_What to work on:_
Report the number of lines in the records below that hold "computer", and leave out everything else.
··· Information shown ···
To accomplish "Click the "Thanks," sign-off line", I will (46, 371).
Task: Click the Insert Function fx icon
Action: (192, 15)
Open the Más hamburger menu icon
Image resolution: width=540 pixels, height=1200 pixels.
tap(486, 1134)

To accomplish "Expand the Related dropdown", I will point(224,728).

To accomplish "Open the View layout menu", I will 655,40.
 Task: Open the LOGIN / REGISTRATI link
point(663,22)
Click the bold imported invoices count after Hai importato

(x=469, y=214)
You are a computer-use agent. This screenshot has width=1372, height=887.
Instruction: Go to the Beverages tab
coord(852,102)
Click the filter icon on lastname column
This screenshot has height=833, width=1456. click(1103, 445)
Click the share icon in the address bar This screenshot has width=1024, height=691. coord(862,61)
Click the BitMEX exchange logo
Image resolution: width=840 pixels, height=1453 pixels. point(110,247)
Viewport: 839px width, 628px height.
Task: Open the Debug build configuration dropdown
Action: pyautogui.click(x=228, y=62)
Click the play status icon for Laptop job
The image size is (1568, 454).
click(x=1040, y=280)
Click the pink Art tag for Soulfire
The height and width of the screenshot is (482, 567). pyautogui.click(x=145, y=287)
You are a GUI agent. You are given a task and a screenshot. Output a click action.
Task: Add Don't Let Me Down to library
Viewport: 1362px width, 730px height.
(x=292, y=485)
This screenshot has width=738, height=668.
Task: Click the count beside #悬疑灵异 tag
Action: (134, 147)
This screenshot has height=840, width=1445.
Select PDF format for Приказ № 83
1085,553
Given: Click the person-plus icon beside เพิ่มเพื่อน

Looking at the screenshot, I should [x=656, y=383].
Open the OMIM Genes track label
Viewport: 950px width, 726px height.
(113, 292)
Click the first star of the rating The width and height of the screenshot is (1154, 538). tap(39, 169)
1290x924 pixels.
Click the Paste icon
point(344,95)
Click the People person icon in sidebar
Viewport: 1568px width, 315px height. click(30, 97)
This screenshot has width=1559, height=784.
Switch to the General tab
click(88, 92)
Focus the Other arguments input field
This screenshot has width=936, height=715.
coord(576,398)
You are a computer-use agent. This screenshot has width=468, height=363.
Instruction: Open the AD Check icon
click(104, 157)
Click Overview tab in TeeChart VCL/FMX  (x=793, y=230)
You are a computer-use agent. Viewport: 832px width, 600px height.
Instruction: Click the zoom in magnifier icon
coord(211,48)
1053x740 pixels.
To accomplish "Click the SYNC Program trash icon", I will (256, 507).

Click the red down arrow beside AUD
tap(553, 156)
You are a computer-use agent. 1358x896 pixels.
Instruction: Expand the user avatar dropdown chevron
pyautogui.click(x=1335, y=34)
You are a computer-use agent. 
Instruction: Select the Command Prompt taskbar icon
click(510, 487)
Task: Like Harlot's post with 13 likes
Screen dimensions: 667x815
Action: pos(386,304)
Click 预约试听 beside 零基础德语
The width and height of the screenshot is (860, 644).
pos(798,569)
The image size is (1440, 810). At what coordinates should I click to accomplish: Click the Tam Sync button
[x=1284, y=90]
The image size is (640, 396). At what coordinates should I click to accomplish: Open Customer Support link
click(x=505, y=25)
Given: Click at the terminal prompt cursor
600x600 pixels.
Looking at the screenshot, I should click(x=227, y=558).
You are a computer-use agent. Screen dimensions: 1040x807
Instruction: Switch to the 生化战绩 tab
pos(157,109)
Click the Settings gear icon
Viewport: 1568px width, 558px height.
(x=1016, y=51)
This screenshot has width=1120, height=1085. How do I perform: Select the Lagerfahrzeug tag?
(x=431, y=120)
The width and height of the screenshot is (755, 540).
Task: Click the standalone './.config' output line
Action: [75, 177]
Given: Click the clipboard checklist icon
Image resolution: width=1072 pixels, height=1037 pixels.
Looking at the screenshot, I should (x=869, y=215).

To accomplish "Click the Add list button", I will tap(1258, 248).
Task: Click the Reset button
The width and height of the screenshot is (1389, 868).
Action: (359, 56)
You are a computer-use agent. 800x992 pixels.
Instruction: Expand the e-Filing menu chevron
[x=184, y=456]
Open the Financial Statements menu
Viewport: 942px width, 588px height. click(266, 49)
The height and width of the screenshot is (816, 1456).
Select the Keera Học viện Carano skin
···
_Output of the task:_
7